The night before that final day was a much more bearable experience for me than the previous evening. In retrospect, I am deeply grateful that the organ donation coordinator asked us to wait to remove her from life support, and that we agreed with this arrangement. For reasons that I don't understand completely the anxiety of time passing too quickly and simultaneously seeming to drag on for an eternity had left. I guess that I had begun to come to terms with the situation, and because of that change I was able to more effectively soak in the moments as they moved past my experience.
We held her, and my wife finally was able to get some sleep. She laid down with our daughter in her bed and they rested together. I took some pictures and talked with her night nurse. Kyle was a remarkable man.

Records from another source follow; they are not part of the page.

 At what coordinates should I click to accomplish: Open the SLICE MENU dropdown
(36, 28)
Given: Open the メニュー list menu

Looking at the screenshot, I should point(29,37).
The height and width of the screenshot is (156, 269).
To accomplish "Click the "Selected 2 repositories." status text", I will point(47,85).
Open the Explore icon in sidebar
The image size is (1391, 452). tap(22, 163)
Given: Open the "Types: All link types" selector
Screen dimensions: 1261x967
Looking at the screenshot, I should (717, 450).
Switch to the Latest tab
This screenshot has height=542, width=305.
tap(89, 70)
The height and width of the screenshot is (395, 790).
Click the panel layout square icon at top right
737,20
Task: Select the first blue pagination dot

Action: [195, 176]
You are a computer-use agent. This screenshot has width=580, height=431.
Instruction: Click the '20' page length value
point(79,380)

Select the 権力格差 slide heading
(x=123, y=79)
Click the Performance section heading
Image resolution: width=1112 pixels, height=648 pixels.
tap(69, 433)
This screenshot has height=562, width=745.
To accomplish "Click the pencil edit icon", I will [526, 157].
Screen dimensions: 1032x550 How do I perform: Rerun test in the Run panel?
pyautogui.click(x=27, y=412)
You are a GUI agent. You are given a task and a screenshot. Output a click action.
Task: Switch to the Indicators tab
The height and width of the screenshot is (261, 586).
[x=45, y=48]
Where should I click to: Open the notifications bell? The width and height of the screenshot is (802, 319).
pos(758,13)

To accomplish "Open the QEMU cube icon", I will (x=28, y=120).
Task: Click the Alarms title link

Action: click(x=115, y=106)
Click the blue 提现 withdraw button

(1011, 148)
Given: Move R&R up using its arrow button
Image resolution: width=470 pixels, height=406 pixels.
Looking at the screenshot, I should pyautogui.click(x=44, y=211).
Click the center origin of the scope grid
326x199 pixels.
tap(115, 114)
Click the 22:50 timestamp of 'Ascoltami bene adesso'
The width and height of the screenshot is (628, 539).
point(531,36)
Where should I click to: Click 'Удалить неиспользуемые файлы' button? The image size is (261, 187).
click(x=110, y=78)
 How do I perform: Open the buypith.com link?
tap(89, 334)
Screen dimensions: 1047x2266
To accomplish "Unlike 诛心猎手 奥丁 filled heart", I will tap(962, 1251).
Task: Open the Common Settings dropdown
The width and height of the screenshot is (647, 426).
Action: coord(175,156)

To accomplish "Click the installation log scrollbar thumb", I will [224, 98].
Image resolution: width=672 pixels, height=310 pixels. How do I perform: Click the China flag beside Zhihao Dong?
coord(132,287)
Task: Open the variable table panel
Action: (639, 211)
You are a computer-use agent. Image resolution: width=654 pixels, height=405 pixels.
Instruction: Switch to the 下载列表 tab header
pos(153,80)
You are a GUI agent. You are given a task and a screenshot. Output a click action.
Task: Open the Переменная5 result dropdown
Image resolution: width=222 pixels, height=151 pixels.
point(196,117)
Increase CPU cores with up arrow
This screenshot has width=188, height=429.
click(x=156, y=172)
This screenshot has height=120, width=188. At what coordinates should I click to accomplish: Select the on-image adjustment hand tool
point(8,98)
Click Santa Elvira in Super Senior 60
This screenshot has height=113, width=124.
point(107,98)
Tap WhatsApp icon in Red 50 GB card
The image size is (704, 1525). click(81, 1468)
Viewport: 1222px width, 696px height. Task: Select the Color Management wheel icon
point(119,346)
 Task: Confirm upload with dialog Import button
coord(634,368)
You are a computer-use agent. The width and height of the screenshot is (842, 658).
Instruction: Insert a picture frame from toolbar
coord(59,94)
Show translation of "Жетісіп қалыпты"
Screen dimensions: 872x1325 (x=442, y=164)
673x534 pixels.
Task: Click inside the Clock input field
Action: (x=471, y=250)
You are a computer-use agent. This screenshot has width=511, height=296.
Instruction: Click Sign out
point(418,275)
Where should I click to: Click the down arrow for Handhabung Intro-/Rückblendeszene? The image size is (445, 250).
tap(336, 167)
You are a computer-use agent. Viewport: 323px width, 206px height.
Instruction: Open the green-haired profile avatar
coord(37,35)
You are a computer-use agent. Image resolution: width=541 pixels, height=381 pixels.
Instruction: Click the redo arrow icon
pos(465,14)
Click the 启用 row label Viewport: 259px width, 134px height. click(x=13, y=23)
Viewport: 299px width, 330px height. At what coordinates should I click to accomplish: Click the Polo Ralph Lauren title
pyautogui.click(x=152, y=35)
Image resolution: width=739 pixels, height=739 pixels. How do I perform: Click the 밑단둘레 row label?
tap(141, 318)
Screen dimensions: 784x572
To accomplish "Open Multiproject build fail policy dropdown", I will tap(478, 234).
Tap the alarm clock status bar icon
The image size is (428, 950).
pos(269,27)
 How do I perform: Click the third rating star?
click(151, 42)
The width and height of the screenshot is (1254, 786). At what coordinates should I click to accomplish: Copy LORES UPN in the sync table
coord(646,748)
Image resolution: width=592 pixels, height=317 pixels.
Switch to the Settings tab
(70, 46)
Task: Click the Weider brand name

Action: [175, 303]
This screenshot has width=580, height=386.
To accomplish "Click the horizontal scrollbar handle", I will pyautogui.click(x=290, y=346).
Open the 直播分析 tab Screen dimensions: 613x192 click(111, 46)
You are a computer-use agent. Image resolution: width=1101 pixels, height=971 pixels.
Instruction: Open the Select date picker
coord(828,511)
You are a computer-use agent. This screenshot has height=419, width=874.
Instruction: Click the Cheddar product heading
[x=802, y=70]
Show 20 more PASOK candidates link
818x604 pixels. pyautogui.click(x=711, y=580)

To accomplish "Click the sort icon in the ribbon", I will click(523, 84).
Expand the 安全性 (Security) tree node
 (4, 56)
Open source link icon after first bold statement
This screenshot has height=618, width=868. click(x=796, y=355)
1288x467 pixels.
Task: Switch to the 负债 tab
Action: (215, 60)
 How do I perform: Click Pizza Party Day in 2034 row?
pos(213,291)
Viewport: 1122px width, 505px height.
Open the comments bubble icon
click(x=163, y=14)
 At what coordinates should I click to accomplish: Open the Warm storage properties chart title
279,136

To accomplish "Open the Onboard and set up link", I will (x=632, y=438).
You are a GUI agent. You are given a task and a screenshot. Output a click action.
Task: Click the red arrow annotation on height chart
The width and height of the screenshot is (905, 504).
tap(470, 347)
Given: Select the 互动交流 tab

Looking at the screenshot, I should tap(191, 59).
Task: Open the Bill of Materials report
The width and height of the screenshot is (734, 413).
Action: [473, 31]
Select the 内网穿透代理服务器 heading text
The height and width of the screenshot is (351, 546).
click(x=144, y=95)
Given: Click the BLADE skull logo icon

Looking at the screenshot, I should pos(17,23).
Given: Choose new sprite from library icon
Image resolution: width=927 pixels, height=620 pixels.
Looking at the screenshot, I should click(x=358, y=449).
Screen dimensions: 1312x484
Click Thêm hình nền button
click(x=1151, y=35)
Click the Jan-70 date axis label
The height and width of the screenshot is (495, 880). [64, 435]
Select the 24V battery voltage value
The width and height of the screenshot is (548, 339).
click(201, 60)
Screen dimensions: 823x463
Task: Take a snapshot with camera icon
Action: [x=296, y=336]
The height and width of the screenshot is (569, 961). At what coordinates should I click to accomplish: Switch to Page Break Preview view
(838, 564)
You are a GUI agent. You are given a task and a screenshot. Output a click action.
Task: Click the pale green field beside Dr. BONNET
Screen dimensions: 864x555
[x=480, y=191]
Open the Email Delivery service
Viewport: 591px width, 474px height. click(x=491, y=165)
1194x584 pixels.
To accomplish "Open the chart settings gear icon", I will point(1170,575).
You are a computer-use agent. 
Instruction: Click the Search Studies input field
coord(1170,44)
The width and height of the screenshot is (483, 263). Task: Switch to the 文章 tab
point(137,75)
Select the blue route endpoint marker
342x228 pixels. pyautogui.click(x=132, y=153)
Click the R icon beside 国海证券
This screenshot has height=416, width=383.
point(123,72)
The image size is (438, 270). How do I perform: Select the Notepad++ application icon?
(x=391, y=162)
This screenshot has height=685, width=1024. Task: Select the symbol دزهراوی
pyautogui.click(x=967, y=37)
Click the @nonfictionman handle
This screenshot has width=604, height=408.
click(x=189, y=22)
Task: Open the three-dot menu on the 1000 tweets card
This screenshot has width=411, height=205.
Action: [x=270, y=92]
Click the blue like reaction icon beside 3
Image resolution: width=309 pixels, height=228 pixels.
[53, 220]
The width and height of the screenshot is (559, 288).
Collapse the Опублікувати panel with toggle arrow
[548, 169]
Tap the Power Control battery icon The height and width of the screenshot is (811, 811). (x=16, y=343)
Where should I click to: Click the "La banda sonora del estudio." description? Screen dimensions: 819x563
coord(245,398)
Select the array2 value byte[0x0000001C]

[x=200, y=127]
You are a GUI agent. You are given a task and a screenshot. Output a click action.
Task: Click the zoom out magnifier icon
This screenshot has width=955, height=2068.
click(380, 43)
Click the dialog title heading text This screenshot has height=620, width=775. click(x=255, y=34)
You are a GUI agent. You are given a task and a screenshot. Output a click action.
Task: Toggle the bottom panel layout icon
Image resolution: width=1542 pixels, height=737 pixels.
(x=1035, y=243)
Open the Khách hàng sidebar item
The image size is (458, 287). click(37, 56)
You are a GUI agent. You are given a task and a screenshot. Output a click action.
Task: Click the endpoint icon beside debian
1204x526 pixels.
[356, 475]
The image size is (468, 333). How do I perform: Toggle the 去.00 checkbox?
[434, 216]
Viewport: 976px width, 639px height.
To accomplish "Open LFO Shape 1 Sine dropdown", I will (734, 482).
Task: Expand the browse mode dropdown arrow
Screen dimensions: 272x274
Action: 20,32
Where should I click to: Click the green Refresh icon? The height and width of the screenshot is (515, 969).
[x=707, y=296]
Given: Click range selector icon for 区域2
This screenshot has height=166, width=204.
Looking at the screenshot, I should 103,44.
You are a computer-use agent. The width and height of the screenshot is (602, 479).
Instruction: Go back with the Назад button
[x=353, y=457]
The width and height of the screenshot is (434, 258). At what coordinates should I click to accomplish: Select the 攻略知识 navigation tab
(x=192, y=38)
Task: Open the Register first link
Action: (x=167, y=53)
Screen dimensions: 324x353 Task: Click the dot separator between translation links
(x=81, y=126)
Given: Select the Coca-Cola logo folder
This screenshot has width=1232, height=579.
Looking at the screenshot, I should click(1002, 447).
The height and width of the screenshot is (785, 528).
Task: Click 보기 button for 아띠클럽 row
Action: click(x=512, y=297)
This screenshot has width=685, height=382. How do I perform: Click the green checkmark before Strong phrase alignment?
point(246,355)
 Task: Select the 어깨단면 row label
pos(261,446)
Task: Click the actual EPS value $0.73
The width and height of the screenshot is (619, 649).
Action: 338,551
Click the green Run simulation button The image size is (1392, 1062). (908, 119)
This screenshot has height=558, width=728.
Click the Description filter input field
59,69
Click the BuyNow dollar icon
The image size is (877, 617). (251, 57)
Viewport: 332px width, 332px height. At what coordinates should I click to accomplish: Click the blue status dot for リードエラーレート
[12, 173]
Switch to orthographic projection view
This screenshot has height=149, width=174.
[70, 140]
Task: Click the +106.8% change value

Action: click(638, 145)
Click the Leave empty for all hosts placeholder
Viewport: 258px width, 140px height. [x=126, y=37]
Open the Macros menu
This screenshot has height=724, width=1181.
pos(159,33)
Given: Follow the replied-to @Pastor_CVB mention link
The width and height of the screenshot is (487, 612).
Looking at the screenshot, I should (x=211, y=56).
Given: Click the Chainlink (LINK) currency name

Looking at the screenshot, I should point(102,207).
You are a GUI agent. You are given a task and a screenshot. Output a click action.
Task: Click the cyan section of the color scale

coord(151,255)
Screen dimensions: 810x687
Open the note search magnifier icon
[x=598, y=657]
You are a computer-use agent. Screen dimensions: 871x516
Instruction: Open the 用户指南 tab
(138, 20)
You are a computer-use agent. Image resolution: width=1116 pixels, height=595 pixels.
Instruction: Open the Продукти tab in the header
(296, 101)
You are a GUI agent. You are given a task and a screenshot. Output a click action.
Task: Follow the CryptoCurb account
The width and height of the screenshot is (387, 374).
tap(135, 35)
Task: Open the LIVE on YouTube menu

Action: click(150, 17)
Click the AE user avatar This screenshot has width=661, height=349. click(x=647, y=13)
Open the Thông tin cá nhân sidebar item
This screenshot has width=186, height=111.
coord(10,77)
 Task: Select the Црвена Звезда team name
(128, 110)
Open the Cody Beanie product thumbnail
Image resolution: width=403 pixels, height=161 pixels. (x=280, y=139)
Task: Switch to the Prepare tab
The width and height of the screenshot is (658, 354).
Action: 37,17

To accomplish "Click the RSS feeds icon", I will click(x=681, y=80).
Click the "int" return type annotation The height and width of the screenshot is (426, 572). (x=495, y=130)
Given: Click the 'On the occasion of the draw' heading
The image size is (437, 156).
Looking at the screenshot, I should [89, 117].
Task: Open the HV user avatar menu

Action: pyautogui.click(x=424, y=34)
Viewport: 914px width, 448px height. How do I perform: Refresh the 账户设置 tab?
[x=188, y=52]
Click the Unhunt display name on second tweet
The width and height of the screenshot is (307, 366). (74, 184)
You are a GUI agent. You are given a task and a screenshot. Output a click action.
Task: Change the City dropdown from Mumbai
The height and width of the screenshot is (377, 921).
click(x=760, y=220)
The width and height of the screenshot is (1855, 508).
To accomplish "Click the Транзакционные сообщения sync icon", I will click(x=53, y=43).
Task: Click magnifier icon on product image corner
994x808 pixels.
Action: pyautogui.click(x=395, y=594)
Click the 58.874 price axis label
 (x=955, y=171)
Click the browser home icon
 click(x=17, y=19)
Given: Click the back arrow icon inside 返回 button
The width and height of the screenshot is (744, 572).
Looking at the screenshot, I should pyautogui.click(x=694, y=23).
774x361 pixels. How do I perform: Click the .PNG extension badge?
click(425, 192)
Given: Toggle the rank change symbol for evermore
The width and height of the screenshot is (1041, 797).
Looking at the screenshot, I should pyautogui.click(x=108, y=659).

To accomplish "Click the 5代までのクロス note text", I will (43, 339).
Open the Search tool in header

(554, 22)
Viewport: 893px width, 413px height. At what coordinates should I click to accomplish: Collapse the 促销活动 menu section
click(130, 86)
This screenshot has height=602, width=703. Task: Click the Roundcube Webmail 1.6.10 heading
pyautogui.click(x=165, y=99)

I find it difficult to comprehend the grit it must take to come to work and care for very ill children and their grieving parents day after day. I don't remember all the details we discussed, but I do remember remarking as he changed the collection bag attached to our daughter's catheter that the recruiting brochure that had lured him into nursing probably didn't feature that part of the job as a picture anywhere inside it. There was a pause for a beat, and we both laughed loudly in a genuine way.
The night passed onward into history, and preparations began to be made to transport our daughter to the operating room. The plan was to stage her there, remove the respirator, let us hold her on what we all knew would be the final moments of her journey here on earth, and proceed with the organ donation that we'd agreed was the best path forward. She was supposed to go in at around 0830, but like most things in the hospital things were running a bit behind. We both held her again, and at around 1030 the time had come to make the journey to the OR together.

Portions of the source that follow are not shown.